Quercetin prevents methotrexate-induced hepatotoxicity without interfering methotrexate metabolizing enzymes in liver of mice
Özet
Drug-herb interactions are of great concern that may lead to increased side effects and decreased efficacy of the drugs. This study examined the effect of quercetin (QE) on the microsomal drug metabolizing and antioxidant systems in methotrexate (MX) treated mice, and also determined whether these substance affect the toxicity or detoxification of MX. Administration of MX at 10 mg/kg/day, i.m. for consecutive 3 days (on 7, 8 and 9. days of experiment) impaired antioxidant mechanisms and caused substantial increases in the levels liver injury markers in serum. Pretreatment with QE (50 mg/kg/day, p.o. for 10 days) inhibited MX-induced liver injury and oxidative stress by decreasing microsomal lipid peroxidation, increasing cellular glutathione content and maintaining the levels of antioxidant enzymes close to control values. MX markedly (P<0.05) decreased the activity of the hepatic phase I enzymes cytochrome P450 reductase, cytochrome b5 reductase, aniline hydroxylase and aldehyde oxidase. In general, administration of QE in combination with MX did not significantly (P>0.05) affect these enzyme activities. This is especially noteworthy in terms of aldehyde oxidase which is the key cytosolic enzyme in MX metabolism.
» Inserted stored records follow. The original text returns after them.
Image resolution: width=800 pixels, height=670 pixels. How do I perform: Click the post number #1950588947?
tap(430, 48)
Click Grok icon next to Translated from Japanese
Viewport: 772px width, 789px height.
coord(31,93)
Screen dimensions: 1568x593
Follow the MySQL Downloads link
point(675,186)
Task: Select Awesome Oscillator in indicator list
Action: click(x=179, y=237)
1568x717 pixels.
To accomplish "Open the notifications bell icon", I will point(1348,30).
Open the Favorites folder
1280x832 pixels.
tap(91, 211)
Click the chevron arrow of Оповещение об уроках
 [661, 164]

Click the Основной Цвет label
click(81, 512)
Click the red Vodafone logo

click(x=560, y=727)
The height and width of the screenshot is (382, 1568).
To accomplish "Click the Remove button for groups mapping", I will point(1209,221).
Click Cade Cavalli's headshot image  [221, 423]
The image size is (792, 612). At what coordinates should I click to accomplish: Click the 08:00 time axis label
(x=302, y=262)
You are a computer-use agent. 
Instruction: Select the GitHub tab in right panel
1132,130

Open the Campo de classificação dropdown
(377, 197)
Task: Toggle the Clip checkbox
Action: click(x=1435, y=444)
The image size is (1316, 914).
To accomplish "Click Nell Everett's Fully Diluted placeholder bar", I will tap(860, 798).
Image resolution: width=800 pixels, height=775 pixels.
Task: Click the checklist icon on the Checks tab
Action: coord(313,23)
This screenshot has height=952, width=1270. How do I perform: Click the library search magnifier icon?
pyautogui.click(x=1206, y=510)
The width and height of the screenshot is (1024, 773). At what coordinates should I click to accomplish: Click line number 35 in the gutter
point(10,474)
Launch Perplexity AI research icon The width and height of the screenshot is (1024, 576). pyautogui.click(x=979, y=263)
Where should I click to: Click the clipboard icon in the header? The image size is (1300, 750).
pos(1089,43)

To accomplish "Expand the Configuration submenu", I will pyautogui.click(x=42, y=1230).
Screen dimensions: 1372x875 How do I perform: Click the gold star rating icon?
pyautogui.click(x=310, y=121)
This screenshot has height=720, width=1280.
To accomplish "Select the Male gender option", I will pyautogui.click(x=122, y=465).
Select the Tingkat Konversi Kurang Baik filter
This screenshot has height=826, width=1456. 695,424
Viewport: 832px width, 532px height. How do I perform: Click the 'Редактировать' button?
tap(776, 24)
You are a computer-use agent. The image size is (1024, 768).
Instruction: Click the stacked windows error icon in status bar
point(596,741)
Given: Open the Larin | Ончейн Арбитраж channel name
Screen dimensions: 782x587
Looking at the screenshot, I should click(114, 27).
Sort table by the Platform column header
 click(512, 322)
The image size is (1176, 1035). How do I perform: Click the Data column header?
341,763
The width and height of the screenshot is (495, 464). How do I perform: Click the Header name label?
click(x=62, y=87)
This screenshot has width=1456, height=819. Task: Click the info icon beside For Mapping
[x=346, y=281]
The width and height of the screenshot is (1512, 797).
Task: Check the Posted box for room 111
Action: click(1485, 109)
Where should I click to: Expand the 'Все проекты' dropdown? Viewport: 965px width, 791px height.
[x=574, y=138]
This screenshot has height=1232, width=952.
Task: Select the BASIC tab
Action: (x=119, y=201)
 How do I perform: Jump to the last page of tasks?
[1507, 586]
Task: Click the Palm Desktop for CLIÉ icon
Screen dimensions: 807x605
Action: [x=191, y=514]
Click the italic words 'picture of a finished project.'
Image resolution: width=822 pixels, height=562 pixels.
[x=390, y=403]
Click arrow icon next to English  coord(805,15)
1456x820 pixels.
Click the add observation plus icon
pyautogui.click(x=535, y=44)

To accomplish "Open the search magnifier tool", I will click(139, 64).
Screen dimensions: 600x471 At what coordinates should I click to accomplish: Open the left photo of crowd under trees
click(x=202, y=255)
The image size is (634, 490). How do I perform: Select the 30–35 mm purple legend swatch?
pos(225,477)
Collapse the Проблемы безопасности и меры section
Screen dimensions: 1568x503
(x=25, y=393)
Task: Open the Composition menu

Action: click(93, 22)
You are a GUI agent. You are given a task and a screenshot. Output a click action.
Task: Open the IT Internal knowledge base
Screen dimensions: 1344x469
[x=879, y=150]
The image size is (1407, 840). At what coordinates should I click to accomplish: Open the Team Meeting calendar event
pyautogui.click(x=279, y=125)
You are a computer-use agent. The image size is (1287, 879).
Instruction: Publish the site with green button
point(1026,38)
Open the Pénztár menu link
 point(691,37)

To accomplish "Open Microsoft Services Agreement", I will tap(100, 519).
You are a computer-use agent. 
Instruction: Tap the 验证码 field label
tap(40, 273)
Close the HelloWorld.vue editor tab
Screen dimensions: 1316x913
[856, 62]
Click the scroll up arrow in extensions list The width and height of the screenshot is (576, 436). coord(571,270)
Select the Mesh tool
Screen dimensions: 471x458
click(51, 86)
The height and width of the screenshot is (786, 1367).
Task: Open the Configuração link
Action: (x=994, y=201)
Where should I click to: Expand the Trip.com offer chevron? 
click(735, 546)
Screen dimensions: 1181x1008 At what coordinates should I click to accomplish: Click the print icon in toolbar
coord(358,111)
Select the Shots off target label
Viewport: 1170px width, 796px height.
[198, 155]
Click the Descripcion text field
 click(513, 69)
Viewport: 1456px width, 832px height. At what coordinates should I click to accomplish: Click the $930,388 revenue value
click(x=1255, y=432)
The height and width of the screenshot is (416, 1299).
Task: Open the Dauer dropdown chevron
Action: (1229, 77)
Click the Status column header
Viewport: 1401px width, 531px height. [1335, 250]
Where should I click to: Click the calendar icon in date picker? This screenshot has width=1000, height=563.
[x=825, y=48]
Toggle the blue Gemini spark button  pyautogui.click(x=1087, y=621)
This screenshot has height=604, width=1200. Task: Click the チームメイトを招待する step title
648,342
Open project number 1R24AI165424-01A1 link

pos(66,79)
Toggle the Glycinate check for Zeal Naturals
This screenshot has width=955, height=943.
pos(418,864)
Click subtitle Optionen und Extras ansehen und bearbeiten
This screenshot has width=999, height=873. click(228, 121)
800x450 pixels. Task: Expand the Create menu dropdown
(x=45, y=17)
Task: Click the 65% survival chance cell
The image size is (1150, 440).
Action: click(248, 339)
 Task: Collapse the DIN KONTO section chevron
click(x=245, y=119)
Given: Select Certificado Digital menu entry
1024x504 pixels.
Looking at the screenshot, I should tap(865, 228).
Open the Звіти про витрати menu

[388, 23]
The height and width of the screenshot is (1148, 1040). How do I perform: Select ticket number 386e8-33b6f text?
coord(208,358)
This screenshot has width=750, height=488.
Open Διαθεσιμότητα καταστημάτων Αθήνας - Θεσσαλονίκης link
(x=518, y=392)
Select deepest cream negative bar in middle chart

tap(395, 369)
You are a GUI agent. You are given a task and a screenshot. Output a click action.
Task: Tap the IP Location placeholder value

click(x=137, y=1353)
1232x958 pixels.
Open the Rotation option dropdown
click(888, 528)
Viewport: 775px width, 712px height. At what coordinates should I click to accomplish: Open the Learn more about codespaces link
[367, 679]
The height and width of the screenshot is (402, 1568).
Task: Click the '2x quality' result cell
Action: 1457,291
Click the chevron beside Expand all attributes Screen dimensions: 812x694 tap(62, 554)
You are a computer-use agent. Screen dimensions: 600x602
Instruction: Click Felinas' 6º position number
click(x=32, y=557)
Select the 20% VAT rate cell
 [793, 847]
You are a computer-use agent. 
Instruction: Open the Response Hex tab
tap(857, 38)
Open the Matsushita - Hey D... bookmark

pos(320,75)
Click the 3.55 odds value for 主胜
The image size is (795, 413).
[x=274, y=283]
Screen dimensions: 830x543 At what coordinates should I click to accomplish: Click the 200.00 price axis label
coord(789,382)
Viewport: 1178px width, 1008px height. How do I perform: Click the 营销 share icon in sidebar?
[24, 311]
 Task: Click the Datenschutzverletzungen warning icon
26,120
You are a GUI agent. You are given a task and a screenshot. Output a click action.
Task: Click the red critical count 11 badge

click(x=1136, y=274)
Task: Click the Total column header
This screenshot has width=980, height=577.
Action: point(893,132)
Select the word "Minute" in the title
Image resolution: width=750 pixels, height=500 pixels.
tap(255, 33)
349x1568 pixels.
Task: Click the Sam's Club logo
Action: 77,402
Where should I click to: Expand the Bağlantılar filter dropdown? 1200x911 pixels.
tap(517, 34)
Administration of QE along with MX significantly (p<0.05) increased the activity of the phase II enzymes glutathione S-transferase and DT-diaphorase relative to the MX treated group. Based on these results, the combination of QE or VA with MX therapy may represent a novel and highly effective strategy for reducing MX hepatotoxicity, without altering the outcome of MX metabolisim.